Optimization of a T7 RNA polymerase expression system for high-yield protein production in Cupriavidus necator H16

Many chemical manufacturing routes are being replaced with enzymatic processes to improve sustainability and reduce the use of harmful chemicals. Enzyme production is often the main bottleneck of the process, and proteins are frequently produced using the workhorse E. coli BL21(DE3) and its derivatives. However, other bacteria with beneficial characteristics can also be engineered for this purpose.
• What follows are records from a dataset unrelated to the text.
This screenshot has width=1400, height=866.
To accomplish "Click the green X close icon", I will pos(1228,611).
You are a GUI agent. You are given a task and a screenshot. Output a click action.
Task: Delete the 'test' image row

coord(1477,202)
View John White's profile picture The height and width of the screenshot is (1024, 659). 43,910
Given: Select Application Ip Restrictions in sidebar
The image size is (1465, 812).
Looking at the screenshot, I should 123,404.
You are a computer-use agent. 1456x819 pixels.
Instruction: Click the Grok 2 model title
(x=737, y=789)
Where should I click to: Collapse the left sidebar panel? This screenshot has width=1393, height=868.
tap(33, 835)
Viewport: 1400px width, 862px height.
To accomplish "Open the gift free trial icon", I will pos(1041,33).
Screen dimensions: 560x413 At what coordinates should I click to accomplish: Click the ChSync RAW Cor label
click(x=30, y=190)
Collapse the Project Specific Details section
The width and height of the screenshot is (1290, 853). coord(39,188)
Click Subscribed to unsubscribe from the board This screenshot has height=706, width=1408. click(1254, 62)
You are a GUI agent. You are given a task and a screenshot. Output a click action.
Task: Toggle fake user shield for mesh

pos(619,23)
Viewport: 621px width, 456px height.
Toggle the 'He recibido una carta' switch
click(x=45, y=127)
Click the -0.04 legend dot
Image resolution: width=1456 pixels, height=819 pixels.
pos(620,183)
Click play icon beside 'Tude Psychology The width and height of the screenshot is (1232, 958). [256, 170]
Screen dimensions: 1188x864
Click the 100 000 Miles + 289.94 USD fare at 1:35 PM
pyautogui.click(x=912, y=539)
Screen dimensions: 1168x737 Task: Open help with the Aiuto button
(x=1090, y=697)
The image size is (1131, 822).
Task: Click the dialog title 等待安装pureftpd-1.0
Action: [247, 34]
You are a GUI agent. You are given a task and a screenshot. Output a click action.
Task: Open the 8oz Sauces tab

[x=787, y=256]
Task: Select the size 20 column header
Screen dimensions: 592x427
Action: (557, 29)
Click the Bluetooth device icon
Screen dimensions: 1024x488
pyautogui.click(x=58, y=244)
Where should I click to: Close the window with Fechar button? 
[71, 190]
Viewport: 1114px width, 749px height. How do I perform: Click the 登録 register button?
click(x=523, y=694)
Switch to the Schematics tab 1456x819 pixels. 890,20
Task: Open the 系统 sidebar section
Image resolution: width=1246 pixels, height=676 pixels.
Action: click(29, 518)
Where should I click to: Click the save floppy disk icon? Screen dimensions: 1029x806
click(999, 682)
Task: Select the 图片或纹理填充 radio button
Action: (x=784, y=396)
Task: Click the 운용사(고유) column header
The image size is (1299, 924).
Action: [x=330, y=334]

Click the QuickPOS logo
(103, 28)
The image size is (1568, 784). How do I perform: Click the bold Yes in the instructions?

Cupriavidus necator H16 ( C. necator ), for example, is a Gram-negative bacterium well-known for its lithoautotrophic metabolism and high polyhydroxybutyrate (PHB) accumulation. Previous studies have demonstrated high-yield protein production without inclusion body formation, which is one of the main challenges when producing enzymes in E. coli . Nevertheless, high-yield protein production in C. necator remains an understudied field. Here, we optimized a T7 RNA polymerase genetic system to improve protein production in C. necator . We investigated the impact of codon usage, different inducible promoters, and several genetic elements by expressing the fluorescent reporter protein GFP. Codon usage was the main factor limiting protein production in C. necator . Tuning the RBS strength also strongly reduced leakiness of the promoter. As an application, we compared the performance of our engineered C. necator T7 RNA polymerase-based system to that of an E. coli -based T7 system using the ene-reductase YqjM from Bacillus subtilis . The optimized protein expression system in C. necator outperformed the gold standard, E. coli BL21(DE3), in producing soluble, FMN-loaded enzyme. This result highlights the potential of non-model bacteria to achieve high-yield enzyme production and promote the transition to biocatalysis-driven chemical synthesis.